Track Reconciliation via Space-Time Region Signatures
Find Innovative SolutionsGenerate Solutions
Solution Overview
Problem
Conventional tracking systems struggle to reconcile tracks generated by different data sources that correspond to the same entity, as they often assign unique identifiers independently without coordinating, leading to inability to recognize entities across multiple tracking mechanisms.
Innovation Solution
A tracking reconciliation system that processes location-time data from multiple sources, categorizes data into space-time regions, generates track signatures, and compares these signatures to reconcile entity identifiers, thereby identifying matching tracks as belonging to the same entity.

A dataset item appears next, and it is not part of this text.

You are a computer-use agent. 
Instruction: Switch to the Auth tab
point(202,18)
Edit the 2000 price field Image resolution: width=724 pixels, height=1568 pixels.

Engineering Contradictions & Design Principles
Engineering Contradiction Analysis
1Reliability
If multiple tracking systems independently assign entity identifiers, then each system can track entities using its own mechanism, but the systems cannot recognize that different identifiers correspond to the same entity
Solution Approach 1:
The patent introduces track signatures as an intermediary element that mediates between multiple independent tracking systems. Each tracking system generates track signatures from its location-time data, and these signatures serve as a common language for comparing tracks across different systems. The signature generation module creates standardized representations that enable the reconciliation module to match tracks from different sources, thus resolving the entity identity recognition problem without requiring the tracking systems to directly communicate or coordinate their identifier assignment.
Solution Approach 2:
The patent transforms raw location-time data into track signatures by applying parameter changes. The reconciliation process compares signatures based on spatial and temporal parameters, allowing the system to determine whether different entity identifiers correspond to the same physical entity. This parameter transformation enables cross-system entity recognition by converting heterogeneous tracking data into comparable signature formats.
2Loss of information
If conventional systems analyze tracking data to extract useful information, then meaningful insights can be obtained, but the computational cost becomes excessively high
Solution Approach 1:
The patent extracts only the essential features needed for entity identification and reconciliation, rather than analyzing complete tracking datasets. By generating compact track signatures from location-time data and comparing only these signatures, the system extracts the minimum necessary information for reconciliation purposes. This selective extraction dramatically reduces computational energy consumption while still enabling effective entity matching across tracking systems.
Solution Approach 2:
The patent segments the tracking data processing into distinct modules: data reception, signature generation, and reconciliation comparison. Each module handles a specific aspect of the data, processing only what is necessary for its function. This segmentation allows the system to avoid comprehensive analysis of all tracking data while still achieving effective entity reconciliation through targeted signature comparison.
Data Source
AI summary
Embodiments relate to reconciling different entity identifiers. A method of reconciling different entity identifiers of a same entity is provided. The method receives a plurality of series of location-time data items from a plurality of tracking systems that each track one or more entities. Each series of location-time data items is associated with an entity identifier. The method categorizes each location-data item into a space-time region. The method generates a track for each of the plurality of series of location-time data items based on the space-time regions into which the location-data items are categorized, and generates a track signature for each of the generated tracks based on a segment of the generated track. The method compares the track signatures to find matching track signatures. Based on a plurality of matching signatures, the method reconciles the plurality of entity identifiers associated with the plurality of matching signatures to a particular entity.